No such school exists, but in August I went to Detroit and met the kids who did all these things, and more. They—along with 22,000 other people—had come from all over the United States and Canada to demo their creations at Maker Faire, a two-day festival of do-it-yourselfers, crafters, musicians, urban homesteaders, kit makers, scientists, engineers, and curious visitors who congregated to present projects, give performances, and swap ideas. Having attended eight Maker Faire events since 2006 (they’re put on by the same company that owns the magazine I edit), I’ve become convinced of two things about children and education: (1) making things is a terrific way to learn, and (2) schools are failing to teach kids to learn with their hands.

My son attended a technical high school and while he has a natural proclivity for physics, he struggled at first with chemistry. His chemistry teacher suggested that the problem may have been that he thinks with his hands. I don't know if that's true, but I know that the men in my family have an engineering-tinkering proclivity.

The challenge is to come up with some Language Arts DIY -- I mean beside the annual literary magazine and the increasingly irrelevant monthly newspaper, which are only semi-authentic as it is. They really only serve as a function of the school community without any direct outside use or application.
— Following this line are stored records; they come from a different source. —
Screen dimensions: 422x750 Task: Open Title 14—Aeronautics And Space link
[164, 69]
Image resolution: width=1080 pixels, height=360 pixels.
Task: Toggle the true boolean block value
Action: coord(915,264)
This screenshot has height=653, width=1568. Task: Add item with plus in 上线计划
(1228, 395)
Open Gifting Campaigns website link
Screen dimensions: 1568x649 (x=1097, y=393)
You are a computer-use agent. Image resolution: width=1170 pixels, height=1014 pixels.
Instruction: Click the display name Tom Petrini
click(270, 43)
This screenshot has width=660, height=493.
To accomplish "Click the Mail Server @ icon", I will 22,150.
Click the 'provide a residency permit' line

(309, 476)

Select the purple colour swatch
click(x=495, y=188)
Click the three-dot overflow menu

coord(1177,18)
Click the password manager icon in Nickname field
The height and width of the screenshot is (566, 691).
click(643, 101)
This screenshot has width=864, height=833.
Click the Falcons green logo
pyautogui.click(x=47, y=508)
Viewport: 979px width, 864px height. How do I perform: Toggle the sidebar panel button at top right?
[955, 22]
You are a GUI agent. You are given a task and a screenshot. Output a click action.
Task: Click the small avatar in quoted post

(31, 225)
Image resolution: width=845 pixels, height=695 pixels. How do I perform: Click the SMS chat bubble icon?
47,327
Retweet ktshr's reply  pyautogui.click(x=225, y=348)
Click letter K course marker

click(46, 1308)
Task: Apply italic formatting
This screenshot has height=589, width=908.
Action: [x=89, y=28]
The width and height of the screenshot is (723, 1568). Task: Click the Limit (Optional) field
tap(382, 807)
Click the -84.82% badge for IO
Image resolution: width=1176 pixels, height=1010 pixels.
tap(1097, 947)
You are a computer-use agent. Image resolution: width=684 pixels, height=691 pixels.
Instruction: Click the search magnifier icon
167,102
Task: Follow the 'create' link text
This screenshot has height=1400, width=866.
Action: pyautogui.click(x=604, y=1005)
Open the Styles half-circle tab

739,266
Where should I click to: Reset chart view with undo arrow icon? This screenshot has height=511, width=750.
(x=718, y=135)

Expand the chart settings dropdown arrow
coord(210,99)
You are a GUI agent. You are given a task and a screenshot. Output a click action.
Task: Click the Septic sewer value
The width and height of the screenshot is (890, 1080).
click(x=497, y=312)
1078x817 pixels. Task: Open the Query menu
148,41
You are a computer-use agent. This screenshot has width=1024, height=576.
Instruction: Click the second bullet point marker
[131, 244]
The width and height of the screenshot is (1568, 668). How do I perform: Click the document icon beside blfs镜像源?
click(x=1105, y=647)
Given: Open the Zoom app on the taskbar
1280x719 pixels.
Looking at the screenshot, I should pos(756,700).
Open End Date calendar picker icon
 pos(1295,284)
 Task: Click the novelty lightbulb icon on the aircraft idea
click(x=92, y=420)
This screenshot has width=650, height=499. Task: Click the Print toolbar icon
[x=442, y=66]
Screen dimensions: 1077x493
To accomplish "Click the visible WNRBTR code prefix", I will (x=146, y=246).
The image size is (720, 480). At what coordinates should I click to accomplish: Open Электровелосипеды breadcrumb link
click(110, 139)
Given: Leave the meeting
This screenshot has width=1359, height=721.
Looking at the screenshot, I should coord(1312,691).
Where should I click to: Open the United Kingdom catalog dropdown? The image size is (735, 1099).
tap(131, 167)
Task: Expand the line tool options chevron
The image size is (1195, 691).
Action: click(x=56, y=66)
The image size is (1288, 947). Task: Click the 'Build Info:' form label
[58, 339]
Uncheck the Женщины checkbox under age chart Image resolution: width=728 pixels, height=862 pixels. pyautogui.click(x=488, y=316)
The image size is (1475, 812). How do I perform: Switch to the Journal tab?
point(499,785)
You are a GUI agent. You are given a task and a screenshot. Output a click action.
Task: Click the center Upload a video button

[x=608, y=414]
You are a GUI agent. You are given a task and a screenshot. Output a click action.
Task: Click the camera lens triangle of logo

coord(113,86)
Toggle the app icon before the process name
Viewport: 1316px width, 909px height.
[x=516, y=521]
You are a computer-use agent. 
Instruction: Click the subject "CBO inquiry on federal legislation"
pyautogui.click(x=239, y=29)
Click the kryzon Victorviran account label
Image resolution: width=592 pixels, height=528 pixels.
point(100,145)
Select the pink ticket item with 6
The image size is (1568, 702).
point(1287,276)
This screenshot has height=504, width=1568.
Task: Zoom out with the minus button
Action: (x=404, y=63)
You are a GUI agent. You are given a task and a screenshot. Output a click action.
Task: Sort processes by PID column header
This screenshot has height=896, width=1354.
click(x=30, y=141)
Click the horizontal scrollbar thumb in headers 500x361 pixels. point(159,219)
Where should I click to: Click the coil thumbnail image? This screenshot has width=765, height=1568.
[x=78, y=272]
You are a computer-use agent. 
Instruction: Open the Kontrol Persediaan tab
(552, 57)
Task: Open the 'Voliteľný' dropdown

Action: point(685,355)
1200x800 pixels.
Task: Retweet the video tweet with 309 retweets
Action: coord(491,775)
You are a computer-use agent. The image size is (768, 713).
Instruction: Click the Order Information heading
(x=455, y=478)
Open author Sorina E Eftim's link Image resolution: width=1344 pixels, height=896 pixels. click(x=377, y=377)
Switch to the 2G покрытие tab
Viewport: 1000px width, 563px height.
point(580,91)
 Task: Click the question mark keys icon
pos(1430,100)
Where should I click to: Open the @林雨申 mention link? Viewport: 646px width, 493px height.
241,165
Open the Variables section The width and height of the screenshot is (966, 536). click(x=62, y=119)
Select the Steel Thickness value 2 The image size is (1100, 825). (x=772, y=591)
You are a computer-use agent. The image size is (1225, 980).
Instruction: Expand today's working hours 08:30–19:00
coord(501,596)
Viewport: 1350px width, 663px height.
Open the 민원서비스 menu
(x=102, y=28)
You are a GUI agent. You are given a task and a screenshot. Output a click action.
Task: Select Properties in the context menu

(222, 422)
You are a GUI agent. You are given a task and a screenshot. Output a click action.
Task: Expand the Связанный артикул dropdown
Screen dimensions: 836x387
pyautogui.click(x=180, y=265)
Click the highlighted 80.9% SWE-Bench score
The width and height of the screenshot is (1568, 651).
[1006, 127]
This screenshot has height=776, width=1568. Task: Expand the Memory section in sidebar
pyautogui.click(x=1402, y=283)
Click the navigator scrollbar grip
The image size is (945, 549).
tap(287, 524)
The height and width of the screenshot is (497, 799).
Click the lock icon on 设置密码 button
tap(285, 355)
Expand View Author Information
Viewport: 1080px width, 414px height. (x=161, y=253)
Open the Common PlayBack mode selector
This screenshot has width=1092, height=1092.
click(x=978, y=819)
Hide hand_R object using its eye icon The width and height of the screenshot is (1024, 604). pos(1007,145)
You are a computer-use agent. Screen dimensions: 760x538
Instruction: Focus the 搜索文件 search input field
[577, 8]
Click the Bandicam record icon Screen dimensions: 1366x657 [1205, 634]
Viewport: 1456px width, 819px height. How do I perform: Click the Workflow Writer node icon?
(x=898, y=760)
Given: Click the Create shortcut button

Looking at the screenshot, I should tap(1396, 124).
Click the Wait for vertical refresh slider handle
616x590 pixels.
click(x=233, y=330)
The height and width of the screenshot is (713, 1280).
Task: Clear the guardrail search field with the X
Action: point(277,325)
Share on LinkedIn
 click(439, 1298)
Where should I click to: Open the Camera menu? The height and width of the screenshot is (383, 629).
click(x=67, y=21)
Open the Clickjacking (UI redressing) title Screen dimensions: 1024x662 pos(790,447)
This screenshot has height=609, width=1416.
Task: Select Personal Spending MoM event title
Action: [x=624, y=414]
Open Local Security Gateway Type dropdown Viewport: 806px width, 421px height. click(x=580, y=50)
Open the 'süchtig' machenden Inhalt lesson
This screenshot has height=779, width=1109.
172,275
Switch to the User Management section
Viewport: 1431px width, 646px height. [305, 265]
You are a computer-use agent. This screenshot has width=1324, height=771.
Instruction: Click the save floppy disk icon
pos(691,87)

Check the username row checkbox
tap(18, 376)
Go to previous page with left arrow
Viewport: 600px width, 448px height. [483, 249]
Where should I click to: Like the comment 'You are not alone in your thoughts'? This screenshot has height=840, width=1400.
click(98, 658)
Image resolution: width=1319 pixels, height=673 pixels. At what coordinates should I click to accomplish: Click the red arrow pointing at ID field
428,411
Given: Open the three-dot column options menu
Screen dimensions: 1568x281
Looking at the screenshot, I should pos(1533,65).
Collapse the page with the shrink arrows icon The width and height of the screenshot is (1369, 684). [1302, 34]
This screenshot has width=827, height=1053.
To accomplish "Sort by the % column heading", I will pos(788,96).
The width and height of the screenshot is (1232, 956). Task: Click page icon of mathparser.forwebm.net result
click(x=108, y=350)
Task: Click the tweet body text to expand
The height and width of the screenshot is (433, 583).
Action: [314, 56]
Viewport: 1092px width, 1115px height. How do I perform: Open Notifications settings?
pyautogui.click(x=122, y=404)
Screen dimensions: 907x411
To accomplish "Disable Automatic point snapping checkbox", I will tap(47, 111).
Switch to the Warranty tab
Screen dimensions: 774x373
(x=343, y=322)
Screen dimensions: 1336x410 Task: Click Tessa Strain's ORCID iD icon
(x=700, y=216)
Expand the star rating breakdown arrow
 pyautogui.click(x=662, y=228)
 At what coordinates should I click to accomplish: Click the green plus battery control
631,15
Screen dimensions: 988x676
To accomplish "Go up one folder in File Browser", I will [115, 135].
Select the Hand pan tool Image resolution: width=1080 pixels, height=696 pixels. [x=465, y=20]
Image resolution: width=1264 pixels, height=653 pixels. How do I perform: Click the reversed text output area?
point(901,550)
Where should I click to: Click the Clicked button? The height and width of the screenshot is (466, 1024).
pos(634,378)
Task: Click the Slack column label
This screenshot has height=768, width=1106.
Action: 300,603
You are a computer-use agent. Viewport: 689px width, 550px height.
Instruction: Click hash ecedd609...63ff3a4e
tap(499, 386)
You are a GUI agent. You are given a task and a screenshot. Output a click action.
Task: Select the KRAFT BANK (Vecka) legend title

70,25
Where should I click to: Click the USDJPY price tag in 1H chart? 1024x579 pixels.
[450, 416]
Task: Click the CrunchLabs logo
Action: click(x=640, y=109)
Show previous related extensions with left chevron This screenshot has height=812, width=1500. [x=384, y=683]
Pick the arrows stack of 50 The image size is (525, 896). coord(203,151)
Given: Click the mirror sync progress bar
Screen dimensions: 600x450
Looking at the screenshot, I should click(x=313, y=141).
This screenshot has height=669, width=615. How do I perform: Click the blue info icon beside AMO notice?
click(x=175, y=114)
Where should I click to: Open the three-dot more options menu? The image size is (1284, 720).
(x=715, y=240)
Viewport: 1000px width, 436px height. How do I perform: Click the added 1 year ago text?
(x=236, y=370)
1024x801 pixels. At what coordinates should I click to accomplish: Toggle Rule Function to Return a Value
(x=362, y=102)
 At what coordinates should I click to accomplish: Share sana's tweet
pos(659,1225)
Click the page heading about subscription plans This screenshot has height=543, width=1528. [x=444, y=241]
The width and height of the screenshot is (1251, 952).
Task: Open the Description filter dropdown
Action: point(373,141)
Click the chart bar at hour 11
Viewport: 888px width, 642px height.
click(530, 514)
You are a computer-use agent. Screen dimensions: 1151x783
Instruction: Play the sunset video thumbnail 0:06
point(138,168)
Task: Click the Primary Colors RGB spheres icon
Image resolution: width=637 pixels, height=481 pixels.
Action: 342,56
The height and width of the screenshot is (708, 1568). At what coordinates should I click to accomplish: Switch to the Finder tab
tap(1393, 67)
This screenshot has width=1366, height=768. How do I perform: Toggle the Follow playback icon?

But surely students can produce work of more general application. Perhaps they could develop a sustainability plan for the district, which would be a cross-disciplinary project with the Science Department. Or work with the police department and write a safety plan (although that may involve confidential matters which makes student participation impossible).

How about online wikis for the general community; job or recreation resources. Create study or discussion materials. Develop a One Book plan for the entire community. The municipal library may be able to steer students towards needs it or its patrons have.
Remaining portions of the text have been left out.